House Energy and Commerce Chairman Fred Upton, Republican from Michigan, said his committee has asked Secretary of State Hillary Clinton to testify next week on the decision.
“I’m disappointed that Republicans in Congress forced this decision, but it does not change my administration’s commitment to American-made energy,” Obama said in a statement. “We will continue to look for new ways to partner with the oil and gas industry to increase our energy security.”
TransCanada applied for a U.S. permit in 2008. Canada is the largest U.S. oil supplier at about 2.67 million barrels a day, compared with about 970,000 barrels a day from Venezuela, which ranked fourth in exports to the U.S. in the first 10 months of 2011, according to the Energy Department. Mexico and Saudi Arabia ranked second and third in shipments to the U.S.
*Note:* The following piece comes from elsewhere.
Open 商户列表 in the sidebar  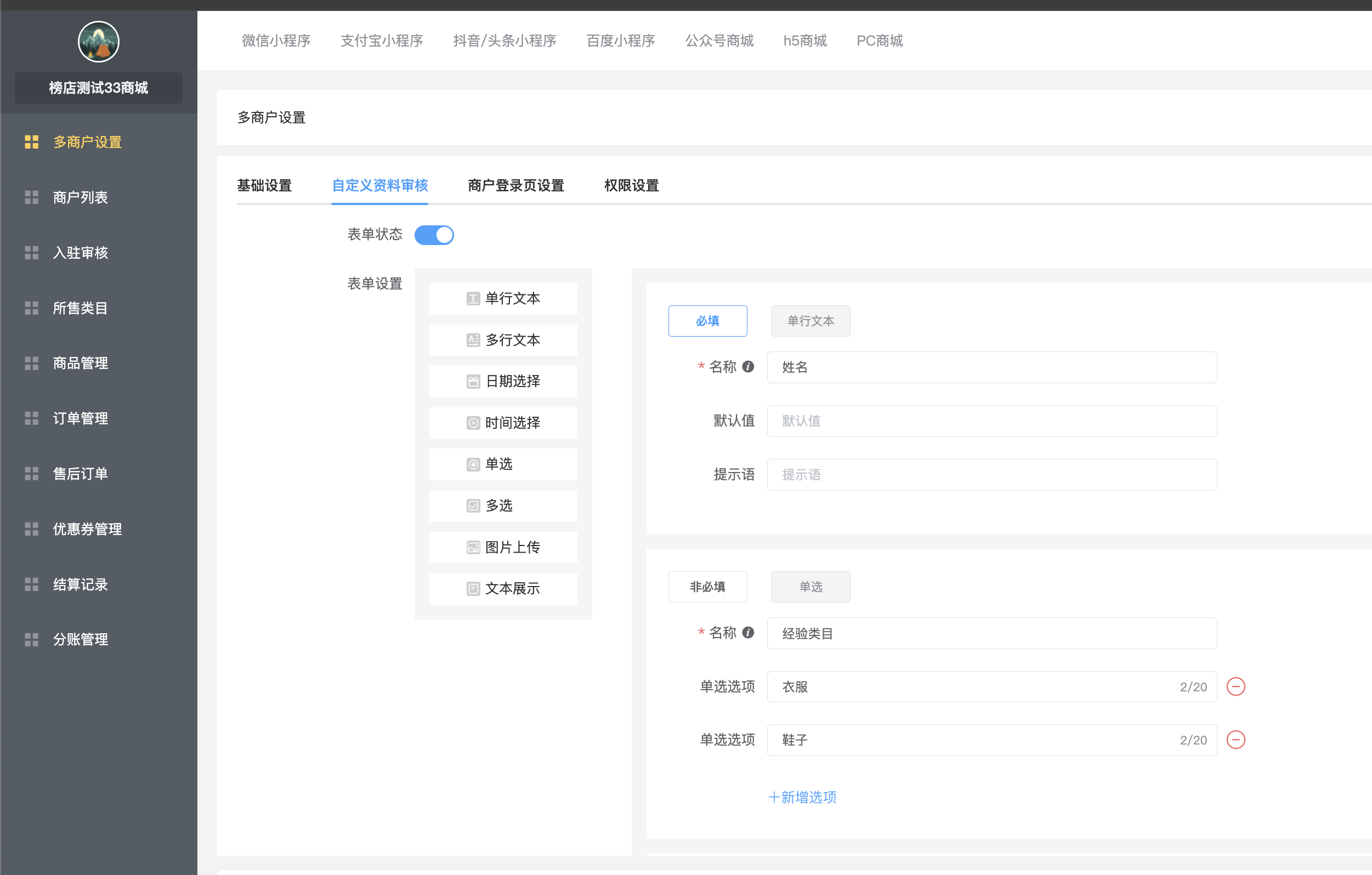(x=81, y=198)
“Until this pipeline is constructed, the U.S. will continue to import millions of barrels of conflict oil from the Middle East and Venezuela,” TransCanada Chief Executive Officer Russ Girling said in a statement. The company said the pipeline might still be ready to open in 2014 if the U.S. expedites review of its new application.
New Plans ‘Underway’
“While we are disappointed, TransCanada remains fully committed to the construction of Keystone XL,” Girling said. “Plans are already underway on a number of fronts to largely maintain the construction schedule of the project.”
Nebraska Governor Dave Heineman also said he was disappointed.
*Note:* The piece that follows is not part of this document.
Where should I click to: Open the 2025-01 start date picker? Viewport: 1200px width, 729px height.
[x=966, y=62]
“Approval of the pipeline would have allowed TransCanada to move forward with the project while Nebraska finished the review process of a new segment of the route,” Heineman said in an e-mailed statement.
Heineman, in an interview this week with the Governor’s Journal website, said he expected TransCanada to propose at least one more route for the pipeline in the next 10 days. State environmental reviews would take up to nine months, he told the website.
The ultimate fate of the project may rest on oil prices and whether alternate pipelines emerge, according Kevin Book, managing director at ClearView Energy Partners LLC, a Washington-based policy-analysis firm.
“We regard realization of the XL project as more likely under a Republican Administration in 2013, but we don’t believe the project is necessarily dead even if President Obama returns in 2013 for another term,” Book said in a client note yesterday.
If the U.S. rejects Keystone, two possible pipelines could send the crude west for export to Asian markets, according to Neil Beveridge, a Hong Kong-based analyst at Sanford C. Bernstein & Co. Canadian Prime Minister Stephen Harper touched on alternate export routes when he told Obama in a telephone call yesterday that Canada will seek to diversify its energy exports.
“If it’s not taken to the lower 48 states, I know that it will be developed and probably go to the Asian markets,” ConocoPhillips CEO Jim Mulva said yesterday at a conference in Houston. It would be a “significant lost opportunity for the United States.”